Diyanet-sen mensubu olmak demek; 15 Temmuz hain Darbe girişiminde bağlı bulunduğumuz konfederasyon ‘’Memur-sen’’ olarak meydanlarda Ülkesinin, devletinin, milletinin, mağdurlar ve mazlumlarla gece gündüz nöbet tutarak yanında durabilmektir, aynı iştah ve kararlılığı devam ettirebilmektir.

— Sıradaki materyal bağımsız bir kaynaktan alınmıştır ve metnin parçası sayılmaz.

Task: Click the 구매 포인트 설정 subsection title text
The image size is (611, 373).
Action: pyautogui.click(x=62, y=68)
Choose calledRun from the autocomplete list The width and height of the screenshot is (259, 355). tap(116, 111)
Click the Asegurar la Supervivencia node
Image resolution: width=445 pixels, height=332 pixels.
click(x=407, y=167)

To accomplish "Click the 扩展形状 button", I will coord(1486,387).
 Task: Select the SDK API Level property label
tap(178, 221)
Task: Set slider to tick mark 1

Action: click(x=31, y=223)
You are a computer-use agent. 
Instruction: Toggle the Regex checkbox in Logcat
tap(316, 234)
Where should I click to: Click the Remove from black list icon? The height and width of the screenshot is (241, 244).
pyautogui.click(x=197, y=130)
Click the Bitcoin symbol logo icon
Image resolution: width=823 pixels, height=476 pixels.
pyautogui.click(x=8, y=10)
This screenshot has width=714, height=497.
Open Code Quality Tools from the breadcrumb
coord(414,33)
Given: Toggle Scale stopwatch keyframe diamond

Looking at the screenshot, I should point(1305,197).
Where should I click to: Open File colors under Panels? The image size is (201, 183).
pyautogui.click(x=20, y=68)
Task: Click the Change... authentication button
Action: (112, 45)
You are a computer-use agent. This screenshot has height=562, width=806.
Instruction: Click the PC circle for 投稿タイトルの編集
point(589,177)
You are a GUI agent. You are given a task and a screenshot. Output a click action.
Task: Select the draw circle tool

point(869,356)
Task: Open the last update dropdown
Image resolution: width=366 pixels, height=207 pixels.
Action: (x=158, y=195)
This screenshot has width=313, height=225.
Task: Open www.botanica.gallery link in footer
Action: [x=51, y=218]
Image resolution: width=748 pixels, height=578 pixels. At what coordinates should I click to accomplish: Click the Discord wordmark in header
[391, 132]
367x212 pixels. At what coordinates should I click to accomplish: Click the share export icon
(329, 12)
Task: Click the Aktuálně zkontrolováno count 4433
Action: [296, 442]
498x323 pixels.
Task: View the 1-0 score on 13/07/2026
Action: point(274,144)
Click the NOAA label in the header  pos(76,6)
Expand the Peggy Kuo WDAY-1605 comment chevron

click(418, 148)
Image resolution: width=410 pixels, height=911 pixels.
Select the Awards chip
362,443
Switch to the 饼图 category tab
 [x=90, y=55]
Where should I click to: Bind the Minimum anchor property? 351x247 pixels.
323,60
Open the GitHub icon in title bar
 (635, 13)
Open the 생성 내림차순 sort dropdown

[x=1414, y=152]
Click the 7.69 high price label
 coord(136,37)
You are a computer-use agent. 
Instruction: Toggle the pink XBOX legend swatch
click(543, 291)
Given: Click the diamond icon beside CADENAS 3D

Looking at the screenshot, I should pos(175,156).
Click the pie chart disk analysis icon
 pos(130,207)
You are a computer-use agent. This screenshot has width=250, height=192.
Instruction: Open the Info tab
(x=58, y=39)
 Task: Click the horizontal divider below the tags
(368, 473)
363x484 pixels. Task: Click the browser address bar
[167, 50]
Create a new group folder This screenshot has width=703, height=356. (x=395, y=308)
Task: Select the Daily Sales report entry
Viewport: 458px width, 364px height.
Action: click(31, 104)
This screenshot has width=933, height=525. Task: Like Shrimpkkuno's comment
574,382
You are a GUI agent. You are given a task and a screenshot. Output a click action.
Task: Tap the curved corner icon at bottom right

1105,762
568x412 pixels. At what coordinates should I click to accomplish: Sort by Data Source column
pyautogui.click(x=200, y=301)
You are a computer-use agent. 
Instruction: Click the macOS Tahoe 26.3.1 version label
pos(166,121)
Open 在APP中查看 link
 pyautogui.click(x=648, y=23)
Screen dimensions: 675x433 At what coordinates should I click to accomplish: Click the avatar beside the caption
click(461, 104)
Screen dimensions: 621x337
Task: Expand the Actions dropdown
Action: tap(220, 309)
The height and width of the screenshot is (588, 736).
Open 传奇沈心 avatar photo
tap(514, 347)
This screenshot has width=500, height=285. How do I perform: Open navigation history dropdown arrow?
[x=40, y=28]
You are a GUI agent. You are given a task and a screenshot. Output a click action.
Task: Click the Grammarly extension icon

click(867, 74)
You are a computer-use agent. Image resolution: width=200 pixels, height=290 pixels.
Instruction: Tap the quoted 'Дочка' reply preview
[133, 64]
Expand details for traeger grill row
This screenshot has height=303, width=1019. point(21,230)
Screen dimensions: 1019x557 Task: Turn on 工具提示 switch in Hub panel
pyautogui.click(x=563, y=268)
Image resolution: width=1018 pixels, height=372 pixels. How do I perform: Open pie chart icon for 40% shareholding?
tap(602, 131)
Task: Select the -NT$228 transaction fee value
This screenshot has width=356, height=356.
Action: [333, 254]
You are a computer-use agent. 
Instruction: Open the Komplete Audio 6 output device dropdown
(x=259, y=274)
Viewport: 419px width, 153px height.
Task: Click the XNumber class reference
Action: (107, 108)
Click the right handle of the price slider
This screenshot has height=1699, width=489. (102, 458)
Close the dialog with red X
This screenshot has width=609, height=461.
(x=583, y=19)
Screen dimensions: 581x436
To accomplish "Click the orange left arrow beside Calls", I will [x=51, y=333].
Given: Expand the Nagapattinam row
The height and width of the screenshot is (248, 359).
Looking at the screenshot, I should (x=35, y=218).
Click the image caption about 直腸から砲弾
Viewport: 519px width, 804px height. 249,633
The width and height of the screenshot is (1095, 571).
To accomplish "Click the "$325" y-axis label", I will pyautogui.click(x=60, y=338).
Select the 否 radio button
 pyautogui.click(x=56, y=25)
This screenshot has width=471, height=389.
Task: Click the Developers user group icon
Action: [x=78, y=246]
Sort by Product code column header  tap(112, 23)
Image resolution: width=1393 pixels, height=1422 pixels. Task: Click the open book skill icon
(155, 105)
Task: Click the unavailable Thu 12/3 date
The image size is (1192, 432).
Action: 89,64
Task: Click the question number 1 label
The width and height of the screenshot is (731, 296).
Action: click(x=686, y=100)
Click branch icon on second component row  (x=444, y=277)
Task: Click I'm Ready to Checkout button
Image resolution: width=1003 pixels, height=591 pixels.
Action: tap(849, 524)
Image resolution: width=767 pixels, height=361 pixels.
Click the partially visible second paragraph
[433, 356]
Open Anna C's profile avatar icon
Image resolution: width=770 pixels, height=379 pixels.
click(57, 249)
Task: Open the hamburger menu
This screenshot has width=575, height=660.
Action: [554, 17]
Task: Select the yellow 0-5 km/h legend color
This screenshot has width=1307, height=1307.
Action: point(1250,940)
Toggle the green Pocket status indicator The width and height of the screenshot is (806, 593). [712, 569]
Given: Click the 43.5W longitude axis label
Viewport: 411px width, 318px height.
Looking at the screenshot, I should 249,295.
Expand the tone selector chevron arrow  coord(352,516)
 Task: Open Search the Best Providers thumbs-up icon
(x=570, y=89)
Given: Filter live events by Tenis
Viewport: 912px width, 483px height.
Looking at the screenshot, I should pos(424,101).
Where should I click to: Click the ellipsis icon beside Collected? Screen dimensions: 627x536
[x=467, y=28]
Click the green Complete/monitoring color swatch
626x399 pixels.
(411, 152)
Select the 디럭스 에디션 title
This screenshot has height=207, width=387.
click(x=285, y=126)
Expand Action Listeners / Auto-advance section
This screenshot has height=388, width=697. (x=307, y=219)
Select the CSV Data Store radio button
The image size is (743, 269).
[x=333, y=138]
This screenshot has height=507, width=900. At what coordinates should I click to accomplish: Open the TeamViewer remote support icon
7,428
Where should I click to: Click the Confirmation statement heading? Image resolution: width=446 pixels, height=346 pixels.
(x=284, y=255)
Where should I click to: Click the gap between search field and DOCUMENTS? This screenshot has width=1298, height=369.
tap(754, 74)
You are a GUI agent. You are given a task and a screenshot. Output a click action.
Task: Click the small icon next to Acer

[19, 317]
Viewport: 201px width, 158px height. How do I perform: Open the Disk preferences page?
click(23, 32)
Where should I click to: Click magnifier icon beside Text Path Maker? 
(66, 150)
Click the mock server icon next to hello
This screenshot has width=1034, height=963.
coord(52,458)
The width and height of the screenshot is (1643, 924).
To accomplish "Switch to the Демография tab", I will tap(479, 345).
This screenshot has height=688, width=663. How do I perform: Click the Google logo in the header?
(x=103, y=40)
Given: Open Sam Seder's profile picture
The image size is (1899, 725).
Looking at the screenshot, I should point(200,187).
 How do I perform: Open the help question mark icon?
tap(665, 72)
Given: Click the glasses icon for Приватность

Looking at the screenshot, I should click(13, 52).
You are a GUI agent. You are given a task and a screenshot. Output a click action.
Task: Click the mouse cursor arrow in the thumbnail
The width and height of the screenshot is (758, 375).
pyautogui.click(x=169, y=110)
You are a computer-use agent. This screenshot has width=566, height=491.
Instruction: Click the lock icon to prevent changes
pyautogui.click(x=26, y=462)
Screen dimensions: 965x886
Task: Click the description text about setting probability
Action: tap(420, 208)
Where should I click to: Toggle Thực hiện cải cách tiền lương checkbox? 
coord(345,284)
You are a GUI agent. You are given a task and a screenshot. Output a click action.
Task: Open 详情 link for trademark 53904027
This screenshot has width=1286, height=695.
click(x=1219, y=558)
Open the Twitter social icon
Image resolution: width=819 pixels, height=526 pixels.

Birileri gibi ‘’perde arkasından olayların durulmasına’’ bakmadan gözü pek bir anlayışla ve bir gün sonra da Ankara’da Türkiye’deki tüm teşkilat başkanları düzeyinde kurşunların havada uçuştuğu bir atmosferde protesto yürüyüşünü, birlik ve beraberlik haykırışını tüm dünyaya haykırabilmektir...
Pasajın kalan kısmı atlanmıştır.